This measure has the advantage to provide a mechanism for a rotationally fixed connection of the elongated element with the handle which is constructionally simple. A further advantage of this measure is that the polygonal shape of the cross-section of the connecting portion and the polygonal shape of the cross-section of the receiving portion allow for different angular orientations about the longitudinal axis of the elongated element and, thus, the working part with respect to the handle. The polygonal shape of the cross-section of the connecting portion and the polygonal shape of the receiving portion provide a simple rotationally fixed connection by a form-fit.

It is preferred in connection with the afore-mentioned refinement if the polygonal shape of the cross-section of the connecting portion has an even number of edges, and wherein the polygonal shape of the cross-section of the receiving portion is rectangular.

Due to the even number of edges of the cross-section of the connecting portion and the rectangular cross-section of the receiving portion, the connecting portion can be inserted in different angular orientations about the longitudinal axis into the receiving portion, wherein always two parallel edges of the connecting portion are held between two parallel edges of the receiving portion.

Accordingly, the cross-section of the connecting portion can be rectangular so that the elongated element can be inserted in four different angular orientations, or the cross-section of the connecting portion can be hexagonal providing six different angular orientations of the working part with respect to the handle, or octagonal providing eight different angular orientations, etc.

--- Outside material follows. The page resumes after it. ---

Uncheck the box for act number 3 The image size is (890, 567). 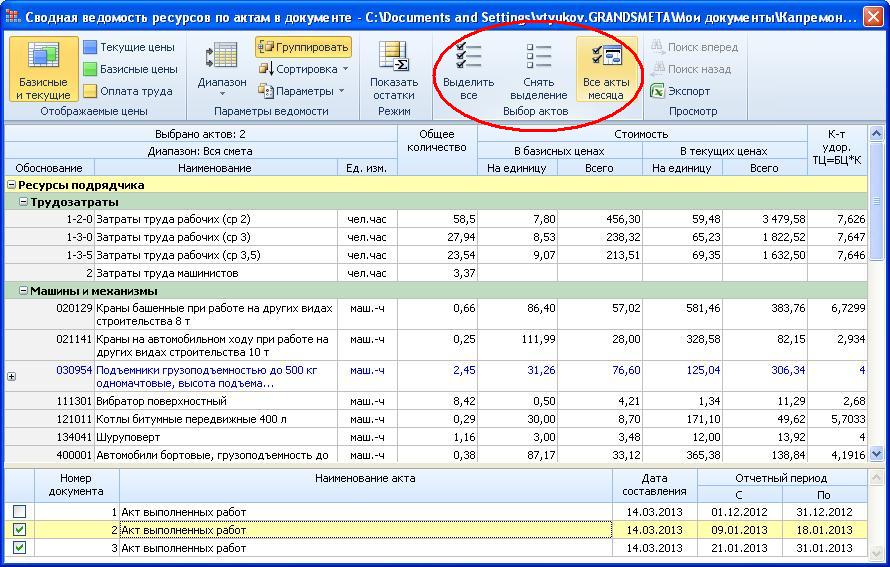tap(19, 548)
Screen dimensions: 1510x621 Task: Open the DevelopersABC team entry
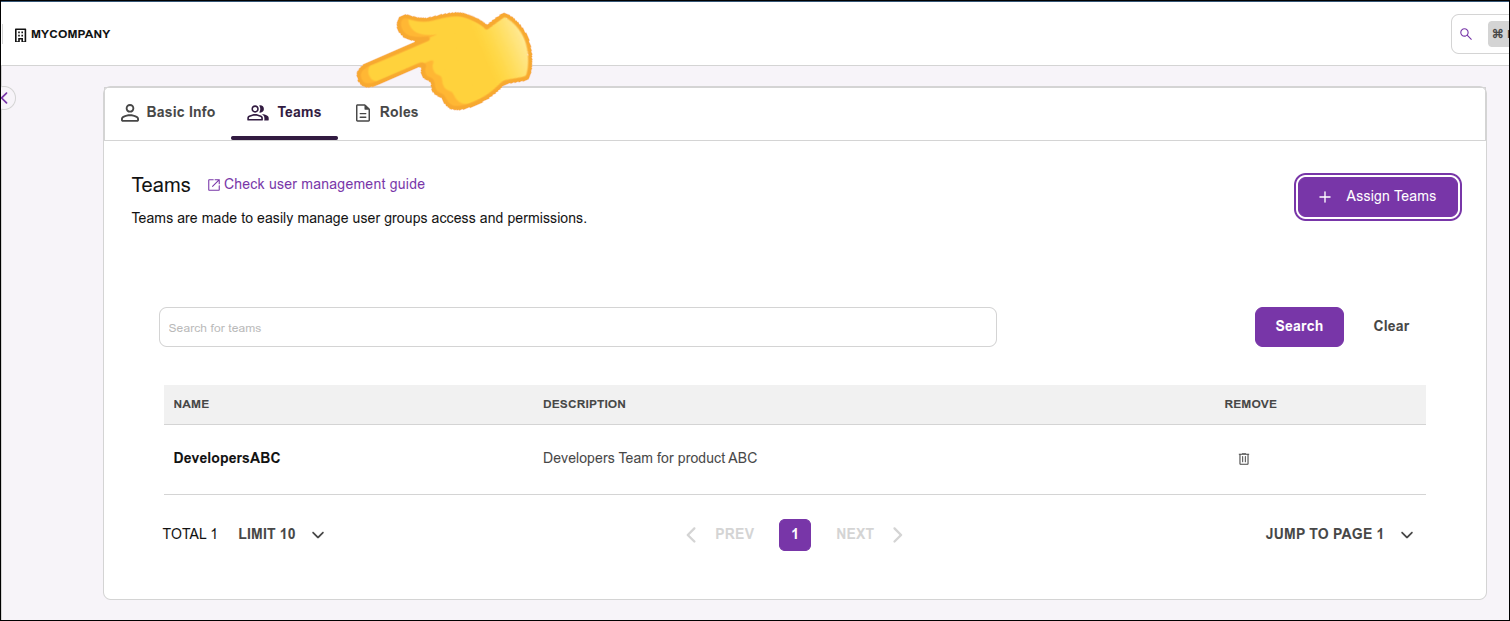[227, 458]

The present invention cannot only be used in medical instruments with an immovable working part, but also in medical instruments the working part of which has at least one movable working element, and the handle of which has at least one movable grip part, wherein the elongated element is a force transmission element which is movable with respect to the shaft in direction of the longitudinal axis and operatively connected to the at least one movable working element and the at least one movable grip part.

In the afore-mentioned preferred refinement, the medical instrument according to the invention can be configured as a grasping or cutting instrument wherein in the case of a grasping instrument tissue can be grasped by the working elements or in case of a cutting instrument, tissue can be cut by the working elements.

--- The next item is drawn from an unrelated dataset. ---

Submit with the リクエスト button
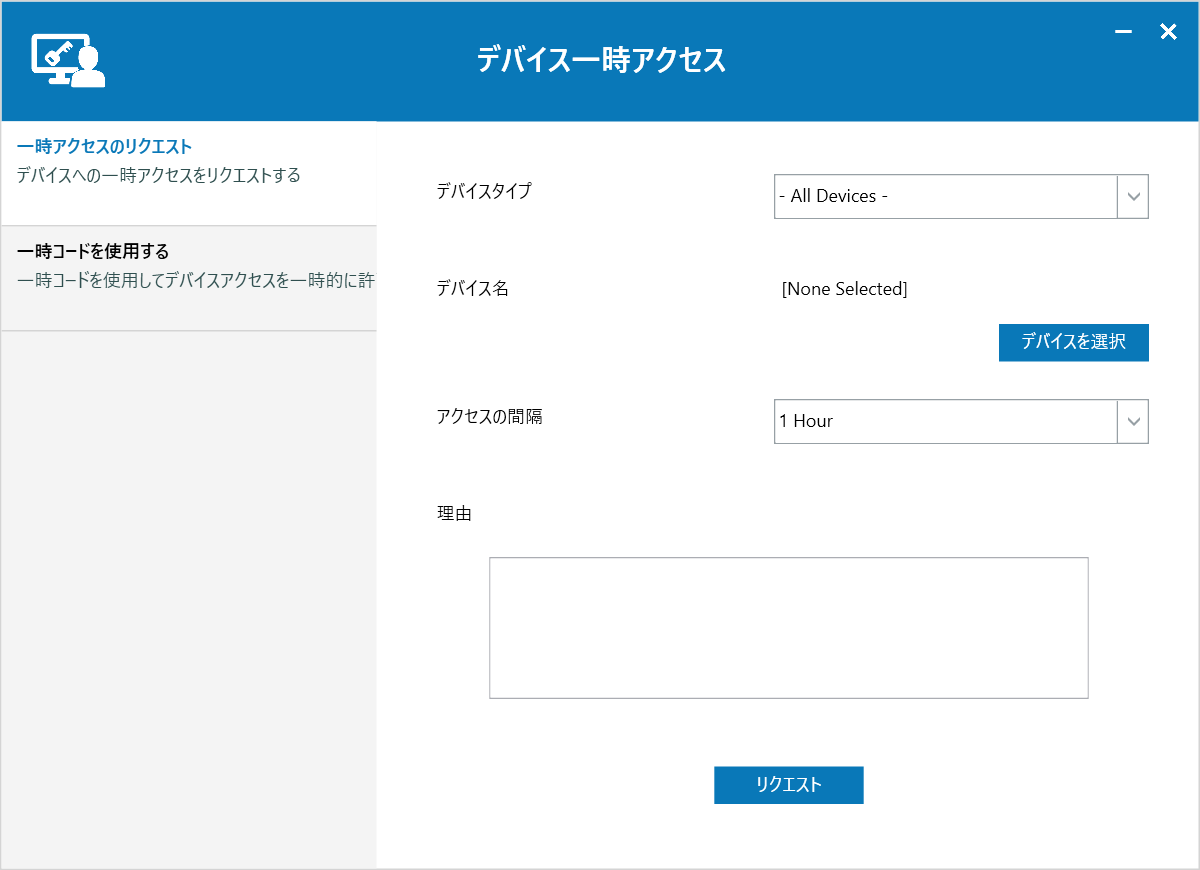Viewport: 1200px width, 870px height. click(x=788, y=785)
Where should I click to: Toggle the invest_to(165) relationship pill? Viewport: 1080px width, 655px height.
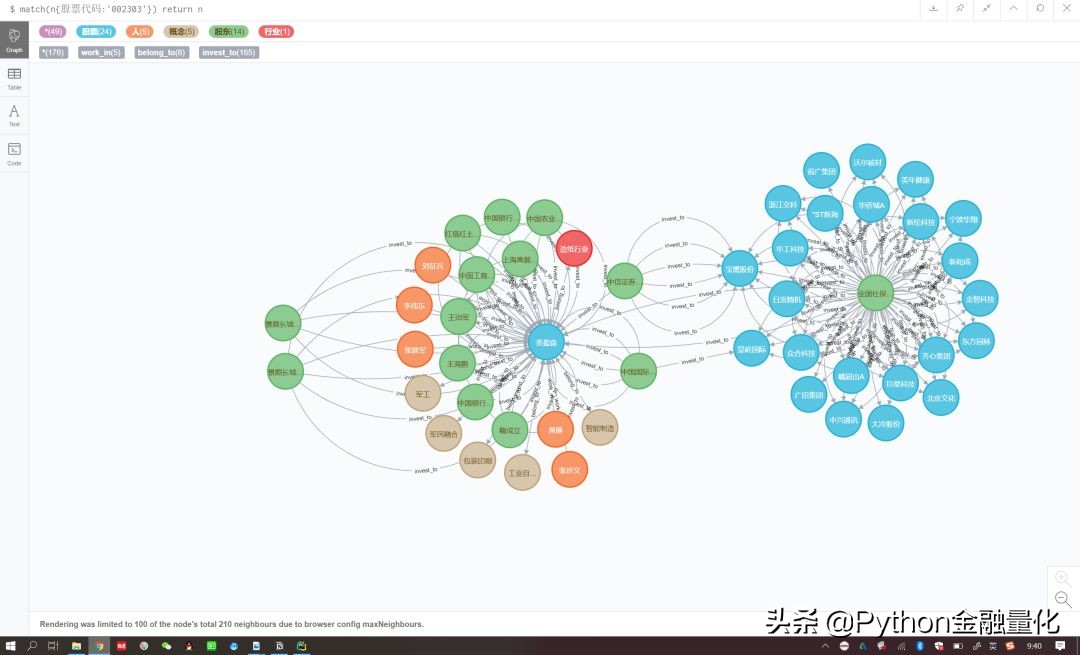click(227, 52)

In a further preferred refinement, a proximal end of the working part is connected to the distal end of the shaft such that the working part is immovable with respect to the shaft in direction of the longitudinal axis, but the shaft is rotatable about the longitudinal axis relative to the working part.

This measure has the advantage that the working part is axially fixed with respect to the shaft thus preventing an axial displacement of the working part relative to the shaft which is, for example, advantageous if the instrument is a grasping or retracting instrument and the working part is used to retract or tension tissue.

In connection with the afore-mentioned refinement, it is further preferred if a proximal end of the working part has a first radial shoulder extending in circumferential direction, the distal end of the shaft has a second radial shoulder extending in circumferential direction, wherein the first shoulder and the second shoulder are substantially complementary with respect to one another and engage with one another.

This refinement provides a constructionally simple connection mechanism for connecting the working part with the shaft such that the working part and the shaft are axially fixed with respect to one another on the one hand, and on the other hand, the shaft remains rotatable with respect to the working part. The first shoulder and the second shoulder which engage with one another provide the axial fixation, while the first shoulder and the second shoulder are slidingly rotatable with respect to one another in order to provide the relative rotational movement between the working part and the shaft.

Further features and advantages will be apparent from the following description and the drawings.

It is to be understood that the afore-mentioned features and the features described hereinafter are not only applicable in the given combination, but also in other combinations or in isolation without departing from the scope of the present invention.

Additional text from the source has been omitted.